Jusqu’à présent, plus de 5.000 familles ont quitté le pays depuis l’été 2014. Certaines ont été accueillies en Europe, aux Etats-Unis ou en Australie mais nombreuses sont les familles qui attendent simplement que leur numéro soit appelé. Elles se trouvent en Jordanie, au Liban et en Turquie et leur avenir est une attente indéfinie.
Au travers de l’appui de personnes généreuses, nous avons cherché au cours de cette crise à soulager les besoins de nos familles et à leur assurer les besoins de base pour la survie où qu’elles se trouvent. Nous avons fait des abris dans les jardins de l’église et dans les salles de catéchismes, dans les écoles publiques, nous avons monté des tentes dans des structures incomplètes et loué des maisons où nous avons logé environ 20 à 30 personnes par immeuble.

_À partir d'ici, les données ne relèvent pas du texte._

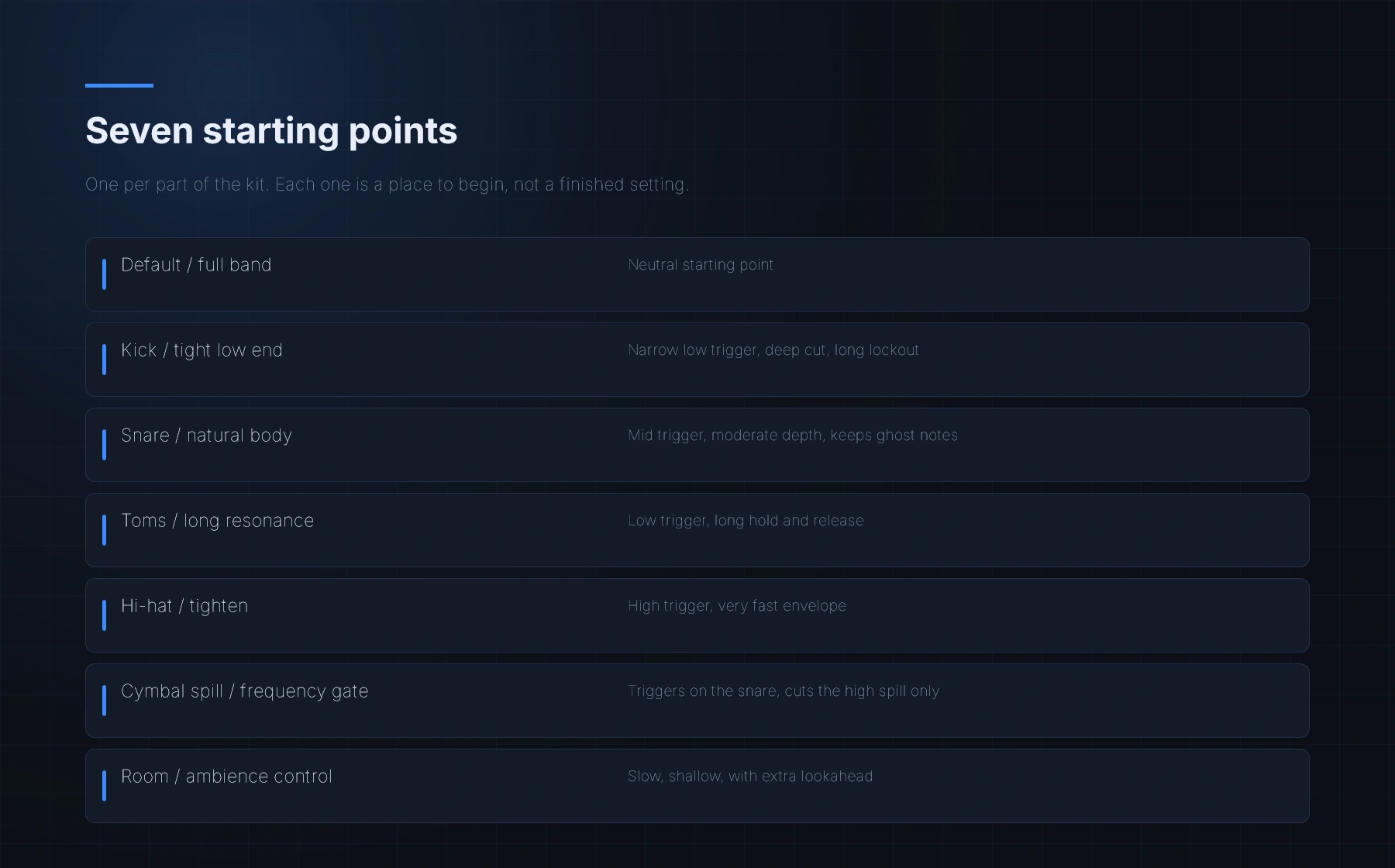The height and width of the screenshot is (868, 1395).
Task: Click the blue marker beside Snare preset
Action: pyautogui.click(x=104, y=445)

En réalisant que la crise durera longtemps et du moment que l’hiver est à nos portes, nous avons fait immédiatement le nécessaire pour louer des maisons au profit des réfugiés des différentes parties de la province d’Erbil de manière à pouvoir y loger 2.000 familles et à installer 1.700 caravanes. Maintenant, tous nos évacués chrétiens ont pour le moins une demeure semi permanente. Ceci est bien loin d’être l’idéal mais il s’agit certainement d’une amélioration par rapport aux tentes originaires et aux constructions incomplètes et représente que ce nous pouvions faire de mieux pour le plus grand nombre.
Nous avons également ouvert deux centres médicaux afin d’offrir des services médicaux gratuits à la communauté des réfugiés. Les Sœurs du Sacré-Cœur (provenant) de l’Inde oeuvrent au sein de la clinique Saint Joseph où elles sont assistées par 12 jeunes médecins qui travaillent bénévolement pour offrir des services médicaux à ceux qui souffrent de maladie chronique. La clinique en question dessert quelques 2.000 patients, leur fournissant des médicaments pour un coût mensuel de 42.000 USD.
Actuellement, nous relevons un édifice afin qu’il puisse servir de maternité et d’hôpital pédiatrique. Nous avons également ouvert un centre traumatologique pour répondre aux besoins de nombre de personnes qui ont été blessées grièvement par la crise.
En nous basant sur la conviction que l’analphabétisme et l’ignorance sont l’ennemi le plus dangereux à long terme que nous affrontons ici au Moyen-Orient, et poussés par le désir de guérir les blessures dans les cœurs et les âmes de nos fidèles, nous travaillons actuellement afin d’aider nos jeunes en âge scolaire et universitaire à porter à termes leurs études.